For any new parents who ever felt it was awfully hard returning to work after only 12 weeks and thought, there’s got to be a better way, this one’s for you.

The good news is, when it comes to work-related support for new parents, there is a better way. But not in the U.S.—just the rest of the world.

A recent study by the Pew Research Center shows that when it comes to “government-supported time off for new parents,” the United States ranks dead last out of 38 surveyed nations.
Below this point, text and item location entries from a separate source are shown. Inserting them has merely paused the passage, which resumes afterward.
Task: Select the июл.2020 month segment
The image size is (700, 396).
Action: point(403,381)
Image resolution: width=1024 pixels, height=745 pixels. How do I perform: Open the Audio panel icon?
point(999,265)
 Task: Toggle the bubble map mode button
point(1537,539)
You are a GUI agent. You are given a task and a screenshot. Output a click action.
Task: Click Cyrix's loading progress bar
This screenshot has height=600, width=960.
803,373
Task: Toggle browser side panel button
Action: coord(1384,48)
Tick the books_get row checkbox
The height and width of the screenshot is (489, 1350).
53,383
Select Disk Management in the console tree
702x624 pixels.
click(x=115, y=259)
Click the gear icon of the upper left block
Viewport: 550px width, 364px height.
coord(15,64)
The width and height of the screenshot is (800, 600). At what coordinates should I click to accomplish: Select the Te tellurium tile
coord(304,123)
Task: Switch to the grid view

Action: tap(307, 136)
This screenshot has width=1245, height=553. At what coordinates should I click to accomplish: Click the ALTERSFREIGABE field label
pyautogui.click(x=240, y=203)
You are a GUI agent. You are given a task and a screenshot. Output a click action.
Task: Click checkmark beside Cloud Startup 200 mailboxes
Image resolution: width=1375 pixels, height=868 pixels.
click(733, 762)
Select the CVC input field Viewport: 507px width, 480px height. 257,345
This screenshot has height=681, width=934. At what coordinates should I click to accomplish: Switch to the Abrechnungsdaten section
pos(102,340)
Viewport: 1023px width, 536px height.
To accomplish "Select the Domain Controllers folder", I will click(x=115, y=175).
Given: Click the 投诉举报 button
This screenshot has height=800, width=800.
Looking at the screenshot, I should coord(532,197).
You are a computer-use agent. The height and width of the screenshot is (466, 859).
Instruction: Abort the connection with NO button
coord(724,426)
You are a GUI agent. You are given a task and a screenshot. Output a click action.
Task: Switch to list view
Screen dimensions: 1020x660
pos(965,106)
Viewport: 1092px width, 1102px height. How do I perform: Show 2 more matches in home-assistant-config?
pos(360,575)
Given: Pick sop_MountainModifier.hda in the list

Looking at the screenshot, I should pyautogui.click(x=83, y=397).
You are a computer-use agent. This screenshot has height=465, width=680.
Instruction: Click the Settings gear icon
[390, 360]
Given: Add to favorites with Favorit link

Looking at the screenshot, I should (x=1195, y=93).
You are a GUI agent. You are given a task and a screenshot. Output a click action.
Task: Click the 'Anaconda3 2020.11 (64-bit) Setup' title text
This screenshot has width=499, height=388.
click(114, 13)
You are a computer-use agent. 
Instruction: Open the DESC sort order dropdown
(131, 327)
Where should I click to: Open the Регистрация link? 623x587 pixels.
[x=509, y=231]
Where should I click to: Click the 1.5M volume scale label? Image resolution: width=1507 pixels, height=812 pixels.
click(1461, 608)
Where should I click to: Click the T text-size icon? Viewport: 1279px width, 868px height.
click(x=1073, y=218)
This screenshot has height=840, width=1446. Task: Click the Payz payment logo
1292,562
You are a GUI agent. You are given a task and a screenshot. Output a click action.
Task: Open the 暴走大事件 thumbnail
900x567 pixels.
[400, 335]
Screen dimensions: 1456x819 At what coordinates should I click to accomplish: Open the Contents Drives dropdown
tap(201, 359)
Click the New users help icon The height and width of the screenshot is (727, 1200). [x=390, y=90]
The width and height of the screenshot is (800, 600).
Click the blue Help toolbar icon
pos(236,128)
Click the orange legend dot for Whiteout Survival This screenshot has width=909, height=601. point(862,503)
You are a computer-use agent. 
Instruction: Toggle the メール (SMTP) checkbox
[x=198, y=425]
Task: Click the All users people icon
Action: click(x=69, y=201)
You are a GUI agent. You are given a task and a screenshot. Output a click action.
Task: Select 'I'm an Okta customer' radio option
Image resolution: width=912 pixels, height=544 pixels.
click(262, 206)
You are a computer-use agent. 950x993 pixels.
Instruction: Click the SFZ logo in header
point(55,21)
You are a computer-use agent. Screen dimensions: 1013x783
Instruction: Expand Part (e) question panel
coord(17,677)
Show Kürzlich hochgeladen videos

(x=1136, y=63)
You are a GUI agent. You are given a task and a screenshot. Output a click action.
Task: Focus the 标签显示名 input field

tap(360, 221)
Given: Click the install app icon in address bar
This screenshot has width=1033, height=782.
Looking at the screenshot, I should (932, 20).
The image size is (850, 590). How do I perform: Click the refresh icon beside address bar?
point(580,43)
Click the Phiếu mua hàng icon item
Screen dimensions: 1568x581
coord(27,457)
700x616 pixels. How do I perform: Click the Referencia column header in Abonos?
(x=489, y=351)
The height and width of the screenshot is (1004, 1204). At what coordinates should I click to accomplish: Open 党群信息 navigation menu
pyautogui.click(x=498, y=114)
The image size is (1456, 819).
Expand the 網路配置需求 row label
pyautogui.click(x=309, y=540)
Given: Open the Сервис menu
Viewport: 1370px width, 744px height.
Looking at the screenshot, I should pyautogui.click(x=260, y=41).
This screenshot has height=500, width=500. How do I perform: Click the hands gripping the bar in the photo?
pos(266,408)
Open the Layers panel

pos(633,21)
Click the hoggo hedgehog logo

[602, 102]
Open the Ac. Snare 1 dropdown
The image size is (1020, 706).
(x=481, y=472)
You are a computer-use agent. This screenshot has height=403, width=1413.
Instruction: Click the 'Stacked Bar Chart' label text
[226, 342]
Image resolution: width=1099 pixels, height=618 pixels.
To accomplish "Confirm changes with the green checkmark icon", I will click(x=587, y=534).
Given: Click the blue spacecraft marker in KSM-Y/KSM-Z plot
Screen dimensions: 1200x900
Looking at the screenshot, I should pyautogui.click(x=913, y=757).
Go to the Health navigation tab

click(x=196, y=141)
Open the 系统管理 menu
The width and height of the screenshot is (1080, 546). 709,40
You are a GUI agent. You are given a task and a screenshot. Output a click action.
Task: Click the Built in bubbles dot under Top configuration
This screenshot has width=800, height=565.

The U.S. trails Malta, Slovenia and a host of nations large and small, including Britain, Japan, Latvia and Estonia, among many others.

The study takes into consideration “the number of weeks of federally protected time off, as well as the amount of time off that is paid in full, available to employed new mothers in each country.” It considers both maternity leave and “parental leave” (available to new mothers and new fathers).

To add some numbers for context, the U.S. provides 0 weeks of paid leave and 12 weeks of protected leave. (“Protected leave” basically allows parents time off to care for a baby “without fear of losing that job.”) By comparison, at the other end of the spectrum, Estonia provides 108 weeks of paid leave and 180 weeks of protected leave.

A summary accompanying the study, written by Gretchen Livingston of Pew Research, notes: “Women’s labor force participation has surged in recent decades, driven largely by increases in labor force participation among women with young children. At the same time, fathers—virtually all of whom are in the labor force—are also taking on more child care responsibilities, as fatherhood has grown to encompass far more than just bringing home the bacon…Despite these transformations, the U.S. government support for working parents remains very limited, compared with 37 other nations.”

Limited indeed, as a chart accompanying the research graphically shows. I fully recognize the U.S. government is not exactly, shall we say, flush with excess cash these days. But it does seem as though the level of support for an engine of economic growth is not exactly robust...especially when compared to expenditures in Malta, Slovenia, Turkey, Austria and the Czech Republic, etc.

Over the course of my career I well remember many young mothers returning to work after 12 weeks of maternity leave. While a few were pleased to return and see friends and colleagues, more often emotions were raw and the young women were quite unhappy, miserable even at times, separated from a new life far sooner than they would have liked but understandably unwilling to risk losing a good job.

That was an old memory; it was interesting after all these years to have new data to go with it.